Staging of Heart Failure (ACC)

  1. Stage A: High risk for developing heart failure without structural heart disorders.

  2. Stage B: Structural heart issues without symptoms of heart failure.

  3. Stage C: Presence of current symptoms with positive therapy responses.

  4. Stage D: Severe end-stage disease requiring advanced treatment options like mechanical support or heart transplant.

Systolic vs Diastolic Heart Failure

  • Systolic Heart Failure:

    • Weakened myocardial cells resulting in reduced contraction and cardiac output; reduced ejection fraction.

  • Diastolic Heart Failure:

    • Myocardial cells fail to stretch effectively during blood filling; normal ejection fraction but decreased output due to inadequate filling.

Left-sided Heart Failure

  • Symptoms: Dyspnea, pulmonary congestion, cough with frothy sputum, orthopnea, and pulmonary crackles.

  • Common causes: Coronary artery disease, hypertension, heart valve disease.

  • Blood backs up into lungs, causing congestion and difficulty breathing.

Right-sided Heart Failure

  • Symptoms: Distended jugular veins, anorexia, nausea, vomiting, liver enlargement, abdominal distension, and peripheral edema.

  • Most commonly results from left-sided failure.

  • Fluid backs up into the venous system, causing organ swelling.

Nursing Assessment

  • Monitor for signs of decreased cardiac output, including:

    • Fatigue

    • Anginal pain

    • Anxiety

    • Poor skin conditions (pale, cool skin)

    • Weight gain

  • Use of pitting edema as a measure of fluid accumulation.

Diagnostic Tests for Heart Failure

  • Routine lab tests include:

    • CBC (Complete Blood Count)

    • BUN (Blood Urea Nitrogen)

    • Creatinine

    • Liver function tests (ALT)

    • BNP: Should be < 100; higher values indicate worsening heart failure.

    • Electrolytes (sodium, calcium, potassium)

  • Additional diagnostic procedures:

    • Hemodynamic monitoring

    • Echocardiograms to assess heart structure and function.

    • Chest X-rays for visualizing pleural effusions or cardiomegaly.

Nursing Interventions

  • Daily weight monitoring: Critical for assessing fluid retention. Report any gain of 1-2 pounds immediately.

  • Strict I&Os: Control liquid intake to prevent overload.

  • Vital signs assessment: Closely monitor respiratory function due to dyspnea.

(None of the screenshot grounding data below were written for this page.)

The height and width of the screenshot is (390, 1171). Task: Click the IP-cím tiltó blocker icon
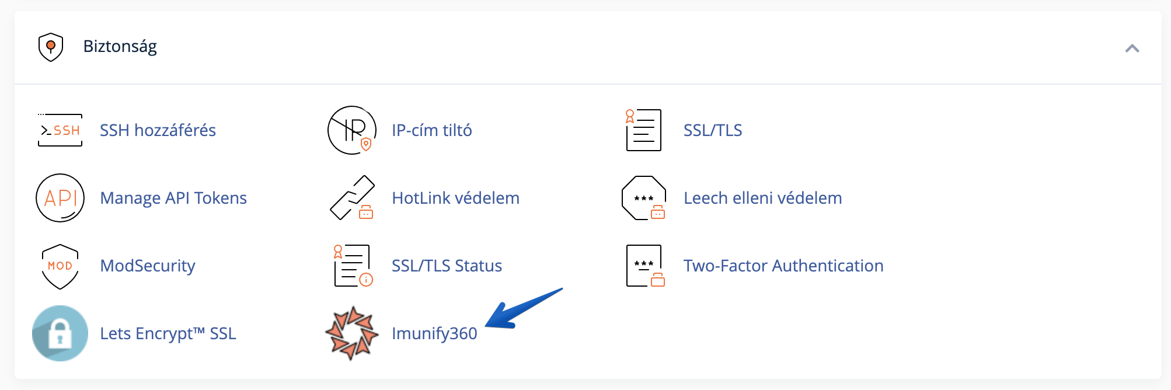[x=351, y=130]
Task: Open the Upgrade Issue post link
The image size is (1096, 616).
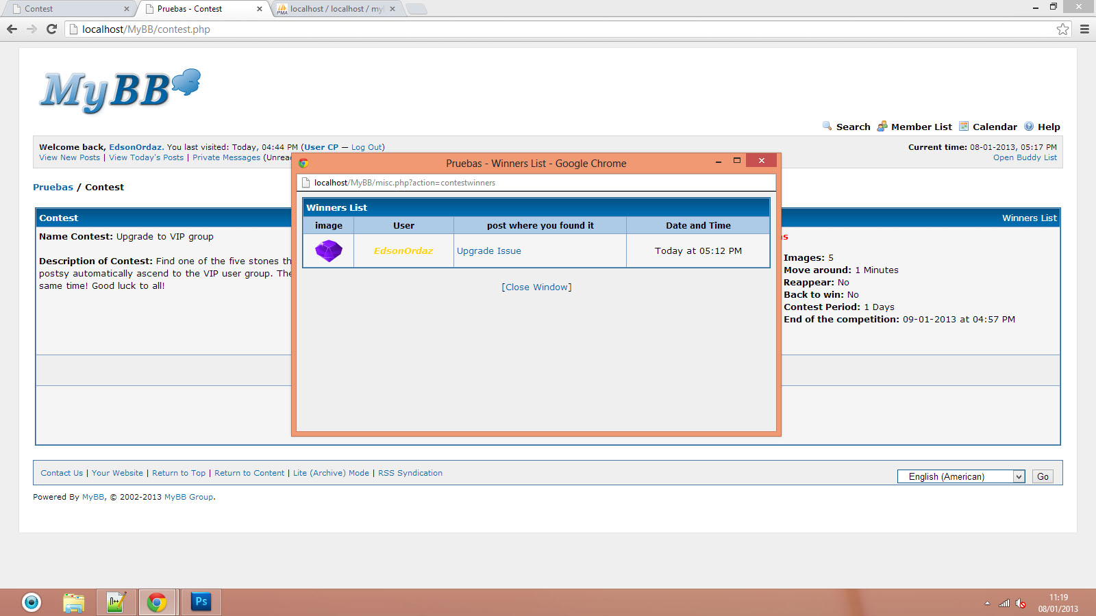Action: 489,251
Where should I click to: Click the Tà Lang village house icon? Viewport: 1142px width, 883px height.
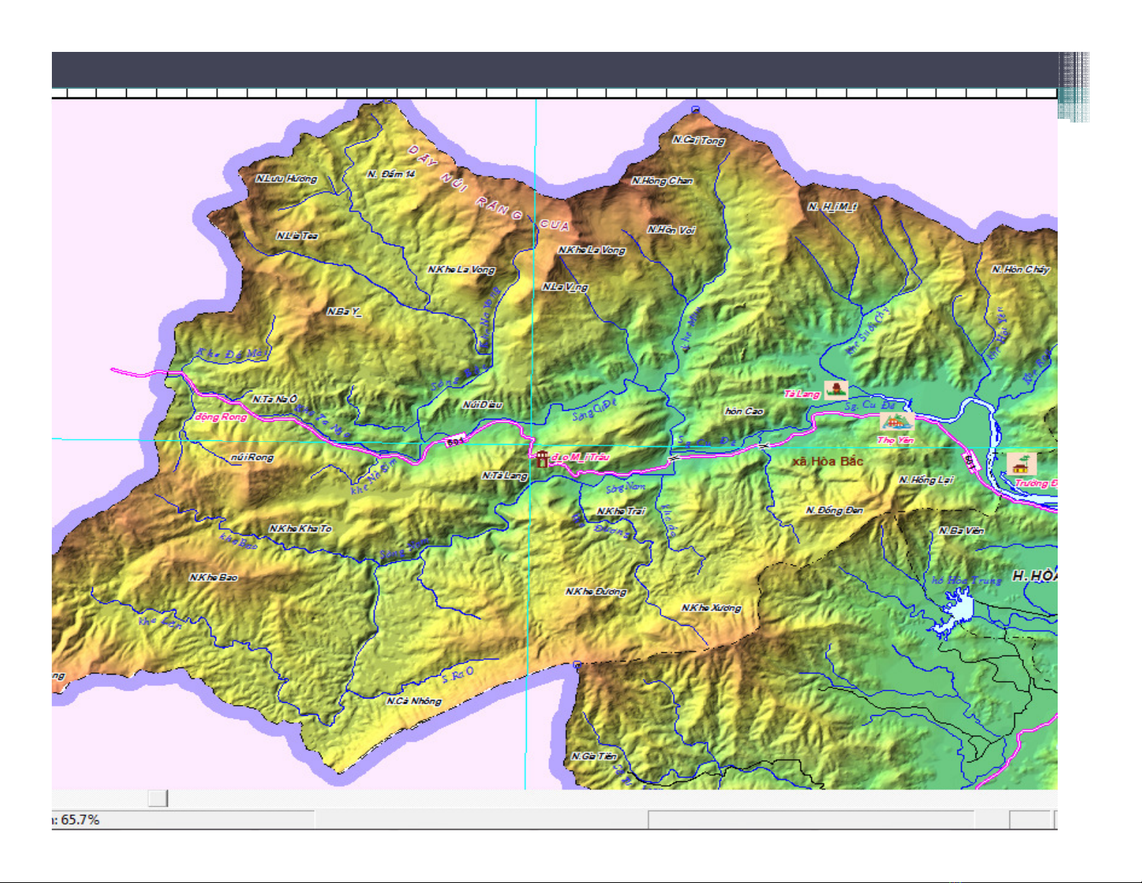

  • Positioning: Use High Fowler's position for optimal breathing.

  • Dietary management: Encourage adherence to sodium and fluid restrictions.

  • Teaching strategies should involve family members for better home compliance and support.

Medications for Heart Failure Management

  1. Diuretics (e.g., Furosemide): To decrease preload and fluid retention.

  2. Afterload reducers (e.g., Lisinopril, Losartan): To lower the pressure against which the heart must pump.

  3. Inotropic agents (e.g., Digoxin): Increase contractility to improve cardiac output.

  4. Beta-blockers: Slow heart rate and lower blood pressure, improving relaxation.

  5. Vasodilators (e.g., Nitroglycerin): Reduce myocardial oxygen demand.

  6. Anticoagulants (e.g., Warfarin): To prevent clot formation.

Complications of Heart Failure
  1. Pulmonary Edema: Medical emergency, characterized by severe shortness of breath and frothy sputum; immediate treatment includes oxygen administration and diuretics.

  2. Cardiogenic Shock: Severe pump failure often after an MI; requires close monitoring and possible mechanical intervention.

  3. Pericardial Tamponade: Fluid in the pericardial sac compresses the heart; requires emergency treatment including potential pericardiocentesis.

Summary

  • Heart failure is a prevalent and critical health issue necessitating comprehensive patient education, adherence to prescribed therapies, and regular health monitoring to manage symptoms effectively and improve the patient's quality of life.

  • Emphasize the necessity of ongoing patient education and compliance to manage heart failure effectively, particularly regarding medication adherence and dietary restrictions.

  • Engage patients and their families in understanding the disease, risk factors, and management strategies for better health outcomes.